Source data:
━━━━━━━━━━━━━━━━━━━━━━━━━━━━━━

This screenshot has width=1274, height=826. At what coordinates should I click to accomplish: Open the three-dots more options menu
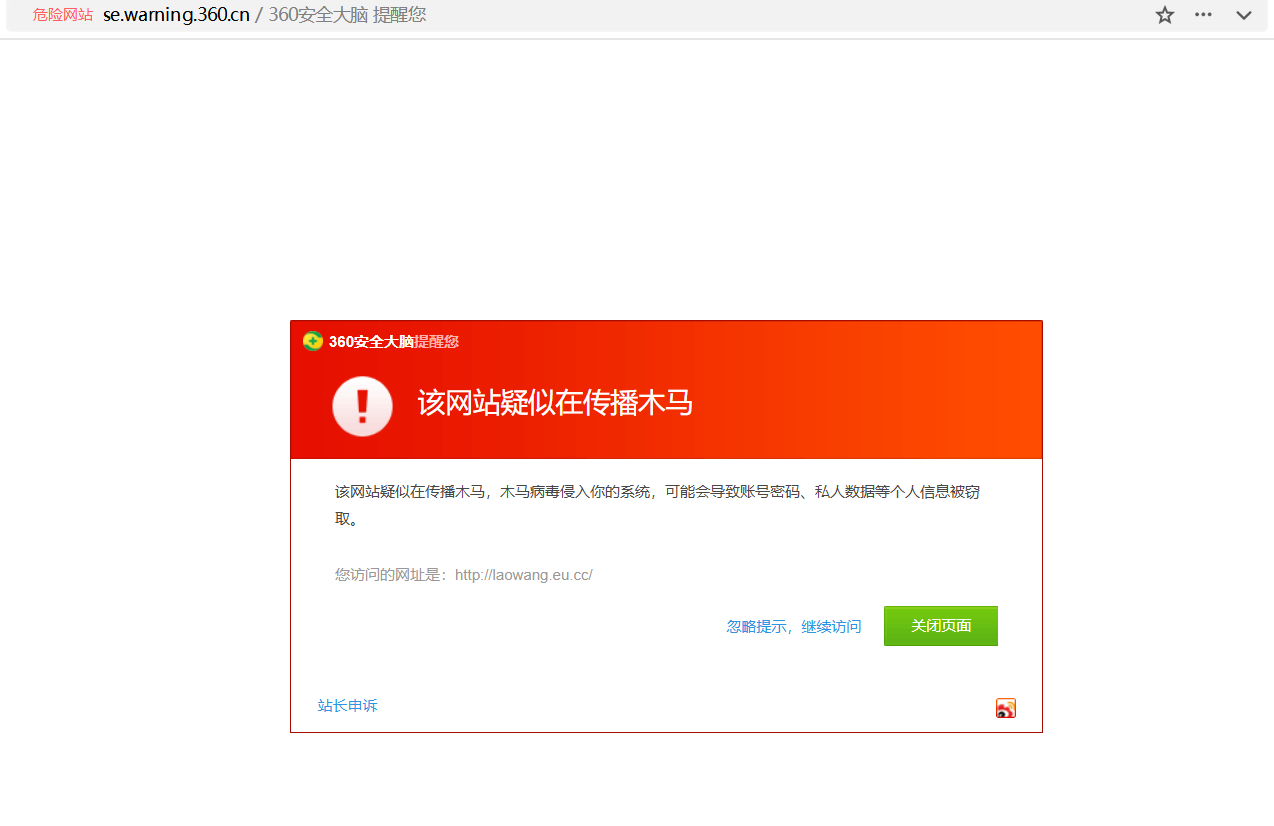coord(1203,15)
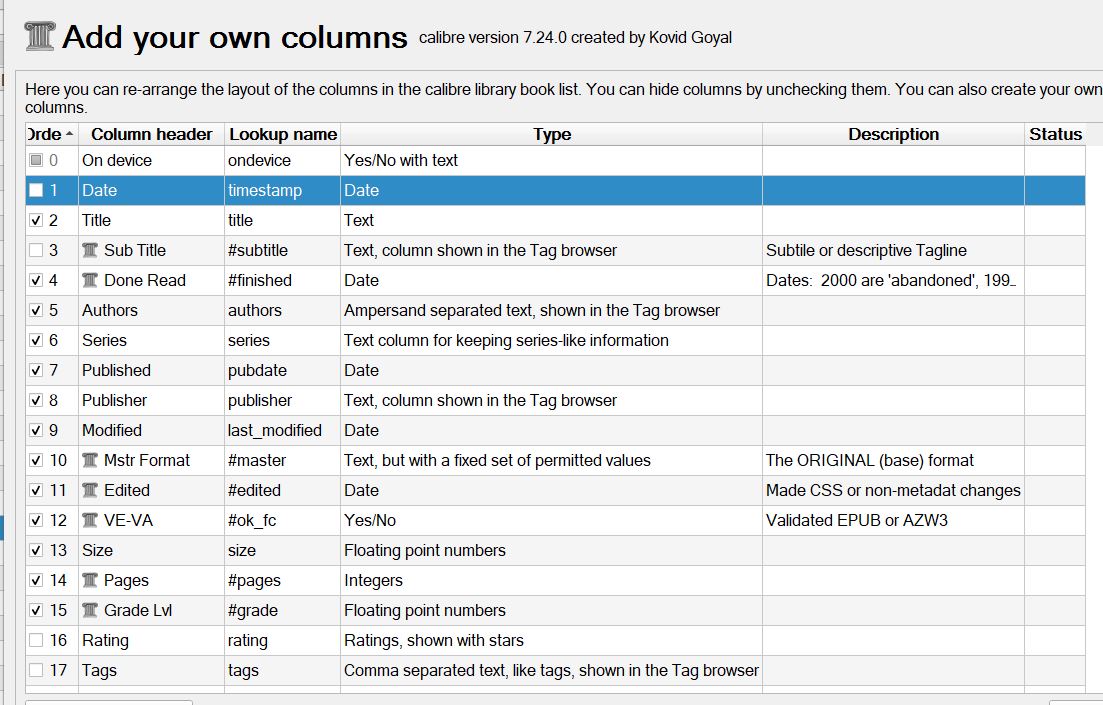This screenshot has height=705, width=1103.
Task: Sort by the Column header heading
Action: [x=151, y=134]
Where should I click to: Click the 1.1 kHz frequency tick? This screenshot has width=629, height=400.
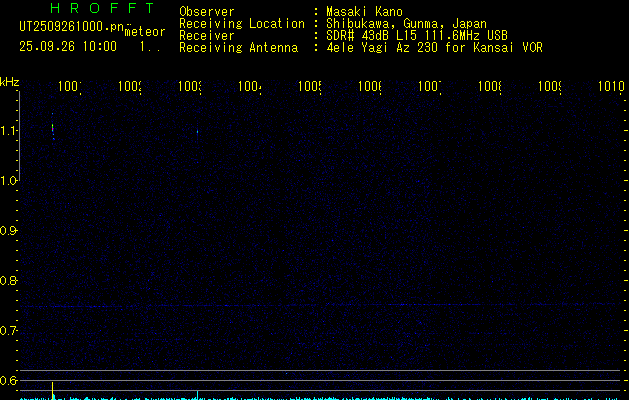9,131
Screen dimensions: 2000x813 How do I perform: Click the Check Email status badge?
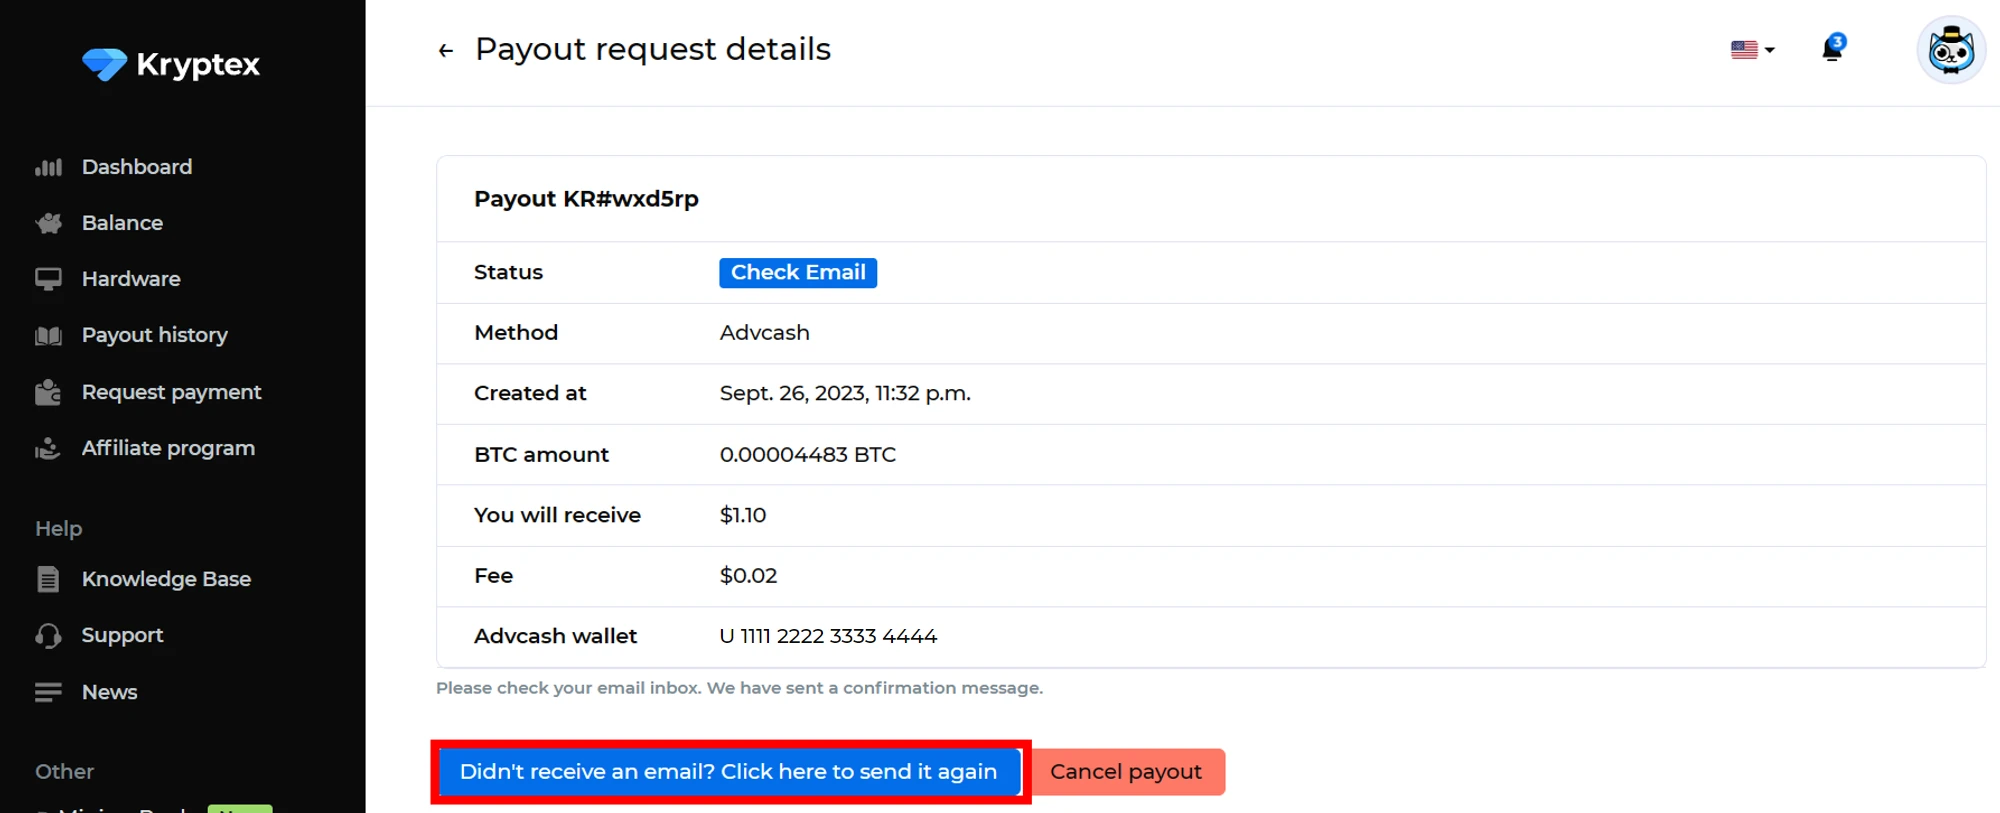[x=797, y=273]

━━━━━━━━━━━━━━━━━━━━━━━━━━━━━━

■ Aim of the exercise
Give a verbatim transcription of the entries, leaving out the pictures.

■ Reply
This screenshot has width=1274, height=826. At what coordinates should I click to accomplish: Open the three-dots more options menu
coord(1203,15)
This screenshot has height=705, width=1103.
Task: Sort by the Column header heading
Action: [x=151, y=134]
Where should I click to: Click the 1.1 kHz frequency tick? This screenshot has width=629, height=400.
9,131
Screen dimensions: 2000x813 How do I perform: Click the Check Email status badge?
[x=797, y=273]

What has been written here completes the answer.